Ao final, comentou avanços sociais recentes e sublinhou o poder transformador da literatura, usando como exemplo sua trajetória: "Filho de uma lavadeira analfabeta e um pipoqueiro semianalfabeto tive o meu destino modificado pelo contato, ainda que fortuito, com os livros".
Ruffato foi ovacionado, com aplausos de mais de um minuto. Diversos brasileiros, como o diretor do Sesc-SP, Danilo Santos Miranda, e escritores como o poeta Age de Carvalho e o romancista Paulo Lins aplaudiram de pé.
O discurso continuou reverberando depois do encerramento da cerimônia. O diretor da feira, Juergen Boos, disse a pessoas próximas que há anos não via uma fala de abertura tão contundente.
Uma das poucas vozes críticas ao discurso foi do cartunista e escritor Ziraldo, que deixou o evento esbravejando "Ruffato não me representa". Para ele, a feira não era o foro para este tipo de discussão.
Igualmente polêmica, mas em sentido oposto, foi o discurso de Michel Temer, que representou a presidente Dilma Rousseff no evento.
Além de ter cometido equívocos, como o de ter saudado Marta Suplicy como ministra da Educação (é da Cultura), ele exaltou sua própria atuação como constituinte, divagou sobre a infância ("as leituras aguçaram meu raciocínio") e terminou por comentar sua própria produção poética. Concluiu a fala sob vaias.
Dos discursos alemães, o mais comentado foi o do ministro Guido Westerwelle. Ele disse que assinaria embaixo do discurso de Dilma sobre internet (em alusão às críticas à espionagem sofrida pelo país) e defendeu um lugar permanente no Conselho de Segurança da ONU para o Brasil.

Racismo, Paulo Coelho e educação esquentam debate em Frankfurt
Ontem no evento, Brasil apresentou seu pavilhão oficial todo feito de papelão em homenagem ao livro impresso
Desistência de Paulo Coelho por falta de 'escritores profissionais' na delegação rendeu piadas entre selecionados
DOS ENVIADOS ESPECIAIS A FRANKFURTO slogan "Um país cheio de vozes", com o qual o Brasil participa de hoje a domingo como convidado de honra da Feira de Frankfurt, não poderia ser mais adequado. Antes do início do maior evento editorial do mundo, debates sobre o país têm dado o que falar na Alemanha.
Em entrevista a jornal alemão, o escritor Paulo Lins comentou a polêmica sobre um possível racismo na seleção dos autores levados ao evento pelo governo brasileiro. "Sou o único negro da lista. Como não seria racismo?", disse.
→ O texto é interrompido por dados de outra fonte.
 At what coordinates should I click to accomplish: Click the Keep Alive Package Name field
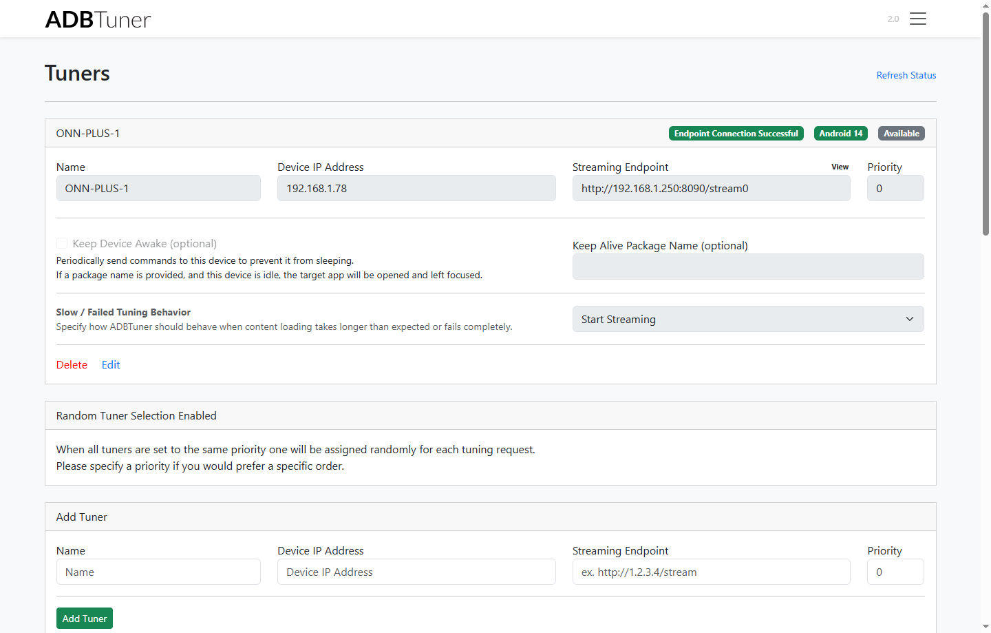(747, 267)
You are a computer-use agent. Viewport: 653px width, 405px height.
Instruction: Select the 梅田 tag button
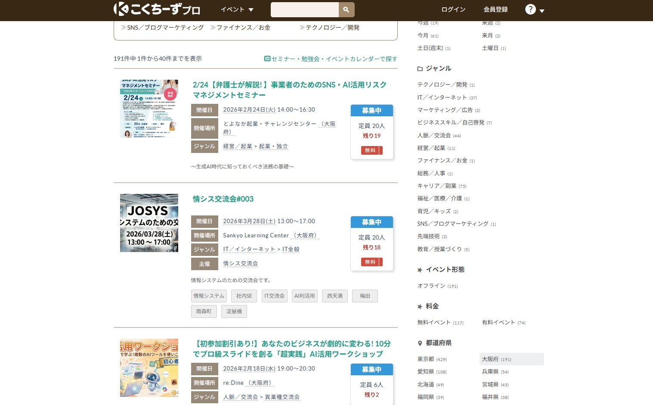pyautogui.click(x=365, y=296)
A desistência de Paulo Coelho de participar do evento pela falta de "escritores profissionais" na delegação brasileira rendeu piadas entre outros selecionados, que tentavam decifrar o que seria um escritor profissional. Em debate, o escritor Sérgio Sant'Anna brincou que Coelho ficaria deslocado entre os colegas se fosse a Frankfurt.
E chegou à imprensa alemã a informação de que autores se manifestariam ontem, na cerimônia de abertura, contra a situação da educação no Brasil. Em entrevista coletiva, uma jornalista questionou Renato Lessa, presidente da Fundação Biblioteca Nacional, a respeito.
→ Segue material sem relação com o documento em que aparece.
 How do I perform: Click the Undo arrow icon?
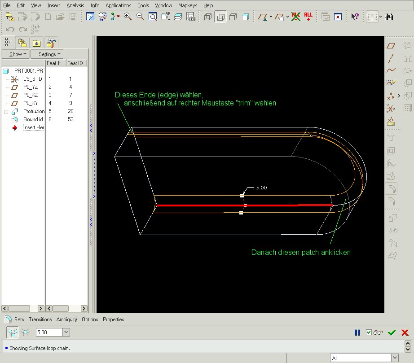coord(10,29)
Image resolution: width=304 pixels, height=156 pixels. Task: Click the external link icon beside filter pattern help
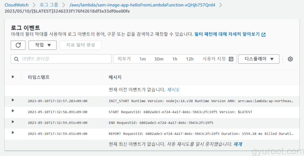tap(263, 34)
Em meio a tantas vozes, o Ministério da Cultura surpreendeu ao apresentar seu pavilhão oficial, de 2.500 m², todo em papelão.
"O livro é cada vez menos de papel, mas ele faz parte de uma história de 500 anos", diz Daniela Thomas, que assina a cenografia com Felipe Tassara.
O espaço concentrará a maior parte dos eventos do Brasil, que investiu R$ 18,5 milhões na feira, sendo R$ 10,5 milhões no pavilhão e na programação cultural. Inclui uma grande mesa que emula a marquise do parque do Ibirapuera, em São Paulo, redes para os visitantes e uma área com totens mostrando personagens como Capitu e o analista de Bagé.
Em uma parede, há um imenso Menino Maluquinho, personagem de Ziraldo, pai de Daniela Thomas. Uma estante com livros de brasileiros traduzidos para o exterior inclui uma dezena de obras do desistente Paulo Coelho.